In the existing model, a bidder has to give nearly 54 price quotes spread over 25 years. But, now it has been proposed that as the fuel cost is made pass-through now, there would be no quotes for fuel charges. The capacity charge would be linked to depreciation and loan repayment.
At the same time, it will be linked to the inflation index.
"In this model, the power producer will not suffer because of higher inflation. The matrix is given in the bid document. The bidder would know the exact percentage in capacity cost that will be linked to inflation and depreciation, the official said.
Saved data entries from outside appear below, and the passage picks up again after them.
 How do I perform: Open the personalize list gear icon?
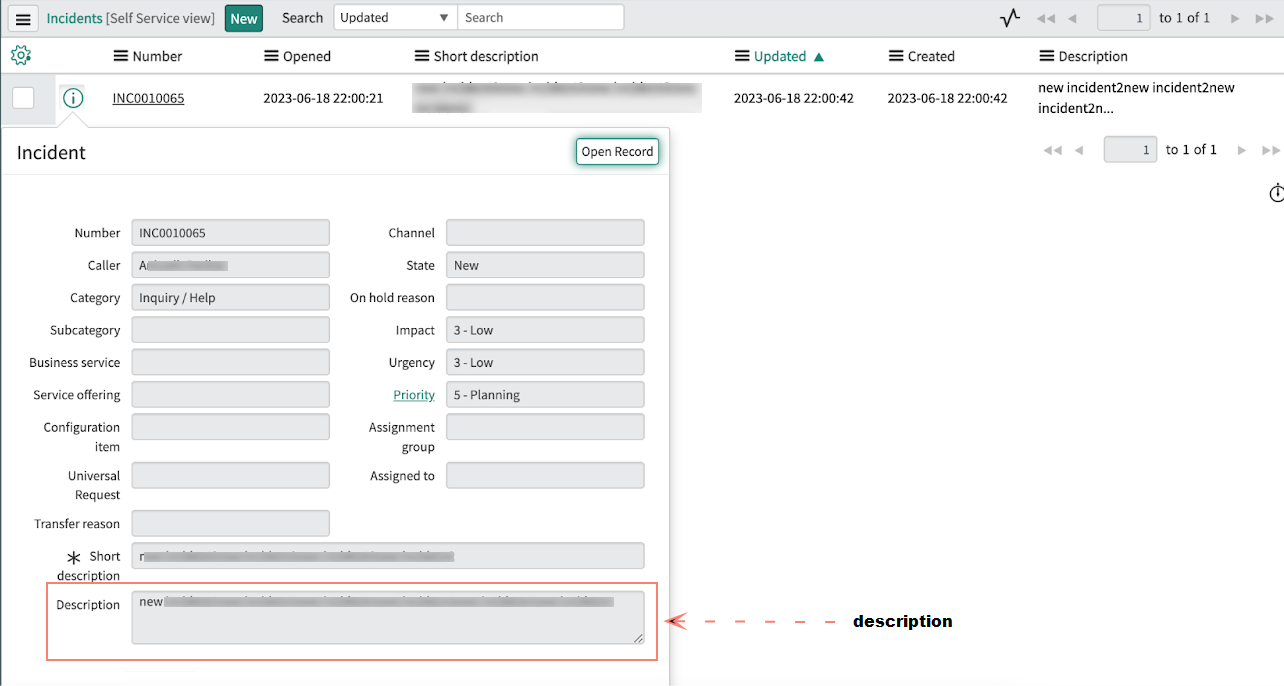click(21, 56)
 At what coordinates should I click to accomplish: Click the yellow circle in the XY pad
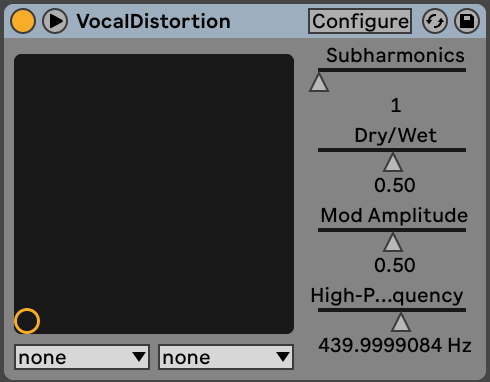[27, 321]
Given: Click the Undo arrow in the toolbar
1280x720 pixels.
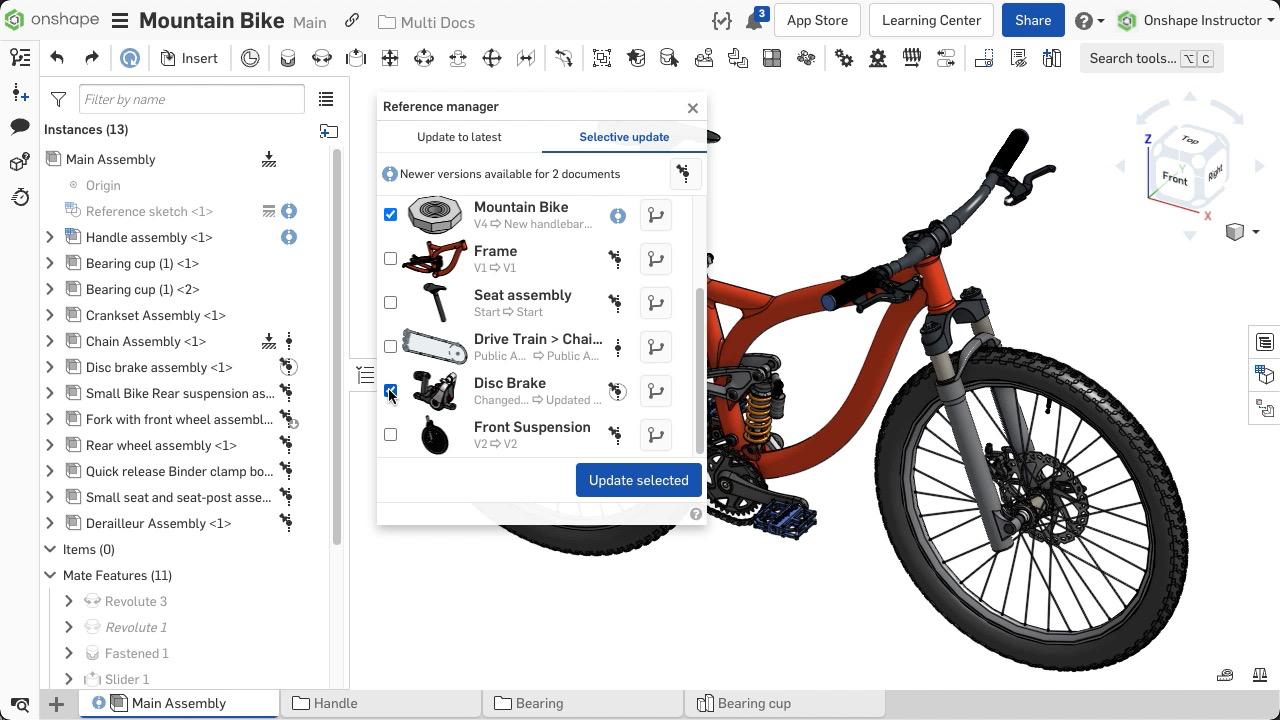Looking at the screenshot, I should 57,58.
In addition, the heat rate of the power plant will be determined at the time of commissioning. "If the heat rate is better than the one being quoted at the time of bidding, the developer will get an incentive, the official said. However, there is no change regarding land ownership, which was an important demand of the power producers.
"Land is being procured by the State and is given to a power producer for setting up a power plant. And eventually the land will come back to the State, said the official.
The proposed norm changes the plants from a build-own-operate (BOO) model to design, build, finance, operate, and transfer (DBFOT) structure.
In a DBFOT model, the project developer will not have ownership of the land and the plants. This also means that lenders will not get security on the land or the project assets.
According to the new model, the lenders are not allowed to create security on the land assets lending to unsecured loans.
Earlier, banks such as ICICI Bank and State Bank of India had also agreed that "absence of security over project assets and mortgage of land, the financing is essentially equal to unsecured lending.